Working gas in storage was 2,319 Bcf as of Friday, May 1st, 2020 per EIA estimates. Inventory was reported at 796 Bcf (52.3%) higher than last year for the same week and 395 Bcf (20.5%) more than the five-year average of 1,924 Bcf.
June NYMEX
Settled Thursday at $1.894/Dth down 5.0 cents from Wednesday’s close at $1.944/Dth.
12 Month Strip
Settled Thursday at $2.521/Dth, down 7.1 cents from the prior week.
Seasonal Strips
The summer strip (JUN20-OCT20) settled Thursday at $2.521/Dth, up 29.1 cents from the week prior. The winter strip (NOV20-MAR21) settled at $2.868/Dth, down 8.4 cents from last week.
Natural Gas Weekly
Natural Gas Report – May 7, 2020
Natural Gas Fundamentals
Overall supply averaged 95.4 Bcf/d last week as imports from Canada decreased by 4.6% and production declined by 1.3%. The decline is largely due to a supply drop in the Appalachia Basin following Tuesday’s Enbridge pipeline explosion on its TETCO system Tuesday. The event reportedly impacts more than 1.3 Bcf north-to-south capacity. Production fell immediately following the explosion but began to recover by the following day as transport was rerouted. This follows an NGPL force majeure at the Sabine Pass liquefaction facility in Louisiana the prior week.
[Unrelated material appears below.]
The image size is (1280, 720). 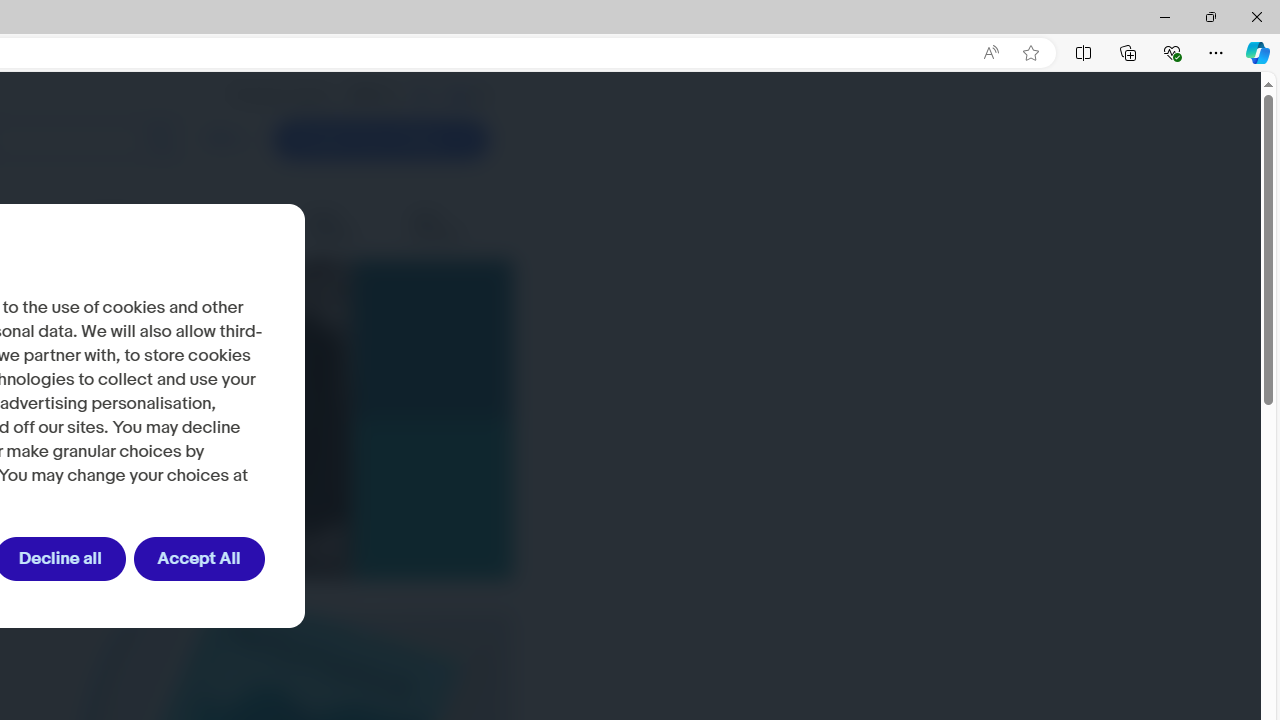 I want to click on 'Browser essentials', so click(x=1171, y=51).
Total demand fell by 15.3% from the prior report week. Notably, residential-commercial consumption declined by 38.2%, dropping from 20.9 Bcf/d to 13.0 Bcf/d week-over-week. Industrial demand fell 11.8% from last week and exports to Mexico decreased by 5.3%. Natural gas used for power generation increased by 0.5%. LNG exports increased from last week, up 4 LNG vessels to 15 with a combined carrying capacity of 54 Bcf.
According to data from Enverus, the daily rig count fell by 32 from last week, down 7.0% to 383.
Natural Gas Prices
Following Tuesday’s pipeline explosion, prompt month prices traded up to $2.134/Dth as calendar and seasonal strips generally rose in the days leading up to the release of the EIA storage report. However, demand decimation contributed to the season’s first triple digit injection and the supply-demand imbalance led to lower prices in all but the diminishing summer strip.
The future of oil prices will ultimately have substantial impact of the direction of natural gas prices. The brief price rally came to an end, even after the week’s build came in at 4.6 mb – substantially below analysts’ expectations of 8.99 mb. According to Fox Business, “Demand for crude oil has fallen by 30 million barrels per day as “stay-at-home” orders from governments all over the world have brought non-essential travel to a crawl. At the same time, the world’s largest oil producers have begun cutting production by 20 million barrels per day on May 1.”
Cuts in oil production translate to less associated natural gas production. As most states unwind their stay-at-home orders and people return to work, demand will begin to normalize which will provide a clearer price picture. Should oil prices remain low, it’s likely natural gas prices will begin to rise.